Savory Veal & Pork Meatballs

This recipe is a riff on the popular dish, Swedish meatballs. The combination of lean veal and fatty ground pork will have your family lining up for seconds.

For the meatballs:

1 lb ground veal
½ lb ground pork
½ cup plain breadcrumbs
1 egg
¼ cup ketchup
¼ cup coarse grain mustard
1 tbsp Worcestershire sauce
1 tsp seasoning salt
½ tsp pepper
1 tsp onion powder
2 tbsp canola or olive oil, for browning

For the gravy:

2 tbsp butter
1 large onion, thinly sliced
1 tbsp Worcestershire sauce
1 cup beef broth
2 tbsp cornstarch
½ tsp salt
1 tbsp ketchup


Fold all of the meatball ingredients (excluding the oil) to a large bowl and mix well with your hands. Shape into 1 inch meatballs. Pour the oil into a large skillet and heat over medium-high heat. Add the meatballs and cook them in batches without crowding them. Brown the meatballs on all sides, adding more oil as needed. Remove meatballs from skillet and set aside. To the same skillet melt the butter then add the onion and cook until onion soften and is translucent. In a separate bowl, mix the cornstarch and beef broth and whisk until smooth. Pour the ingredients into the skillet, and cook for about 3 to 5 minutes, while whisking it often until the sauce thickens. Add a bit more beef broth to loosen the sauce if it becomes to thick. Taste for seasoning and add salt and pepper if necessary. Return the meatballs back to the skillet and toss them around so they’re covered in the gravy. Serve with mashed potatoes or rice. Bon Appetit!

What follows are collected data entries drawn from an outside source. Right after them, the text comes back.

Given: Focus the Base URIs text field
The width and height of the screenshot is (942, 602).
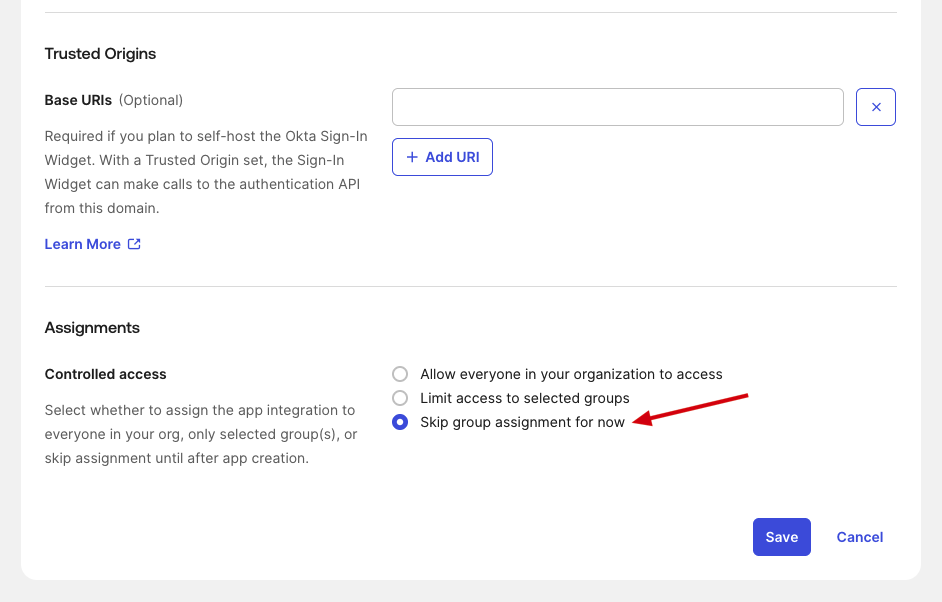Looking at the screenshot, I should click(x=617, y=107).
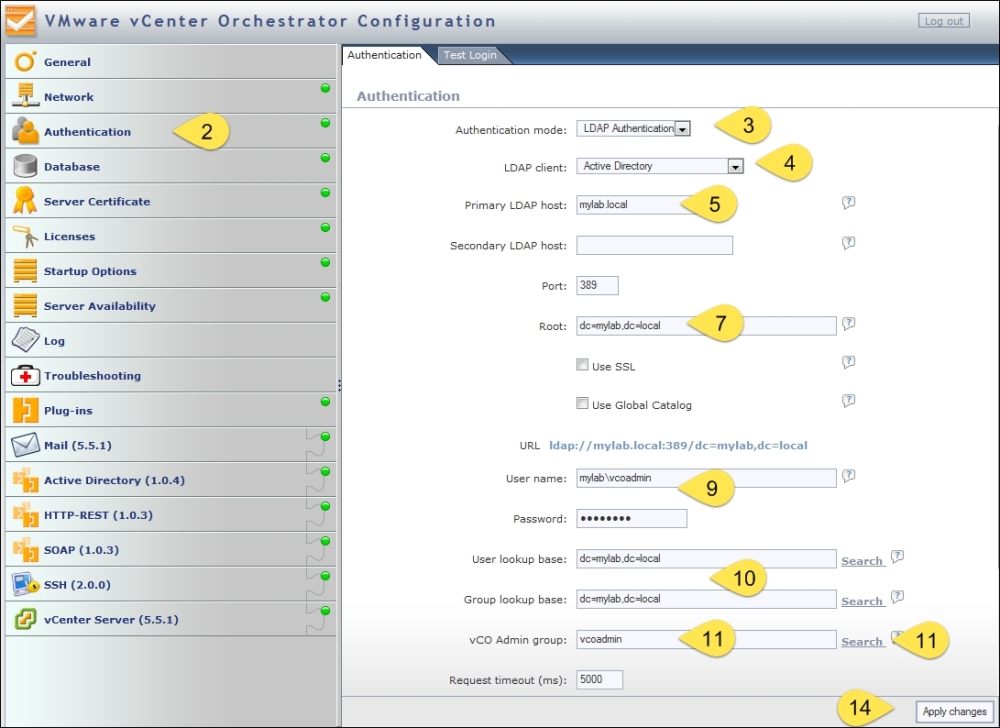Switch to the Test Login tab

click(x=470, y=55)
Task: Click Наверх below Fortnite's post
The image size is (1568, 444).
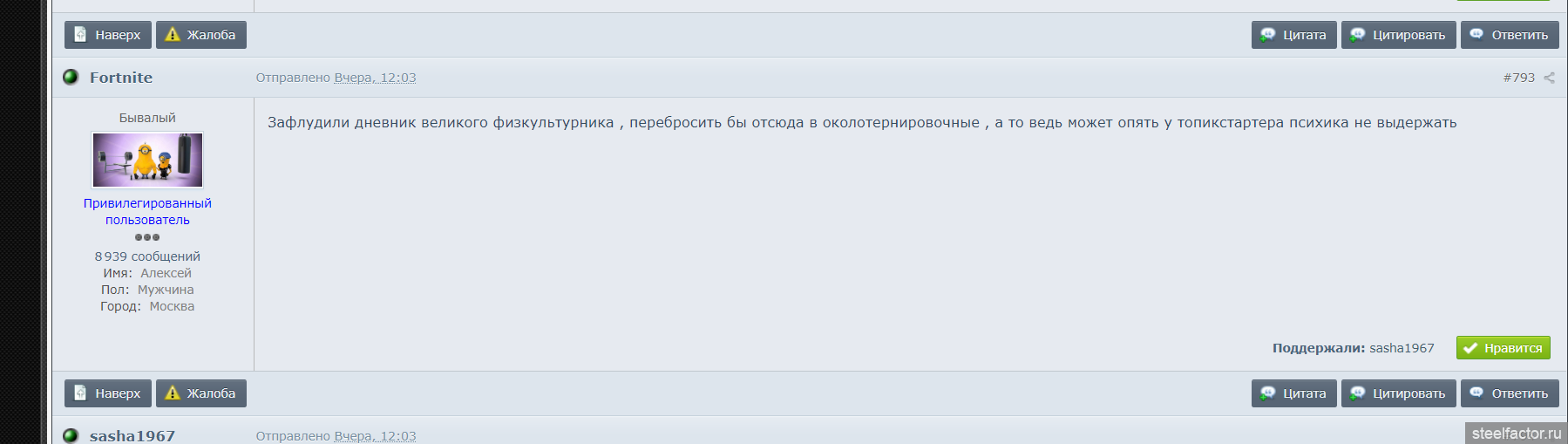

About Chef Justice Stewart

I am a former construction worker turned chef from NYC that will educate the average cook on how to prepare restaurant quality meals. Please Subscribe to this blog to enjoy some wonderful recipes and tips.

Posted on January 8, 2018, in Pork, Veal and tagged , , , , , . Bookmark the permalink. Leave a comment.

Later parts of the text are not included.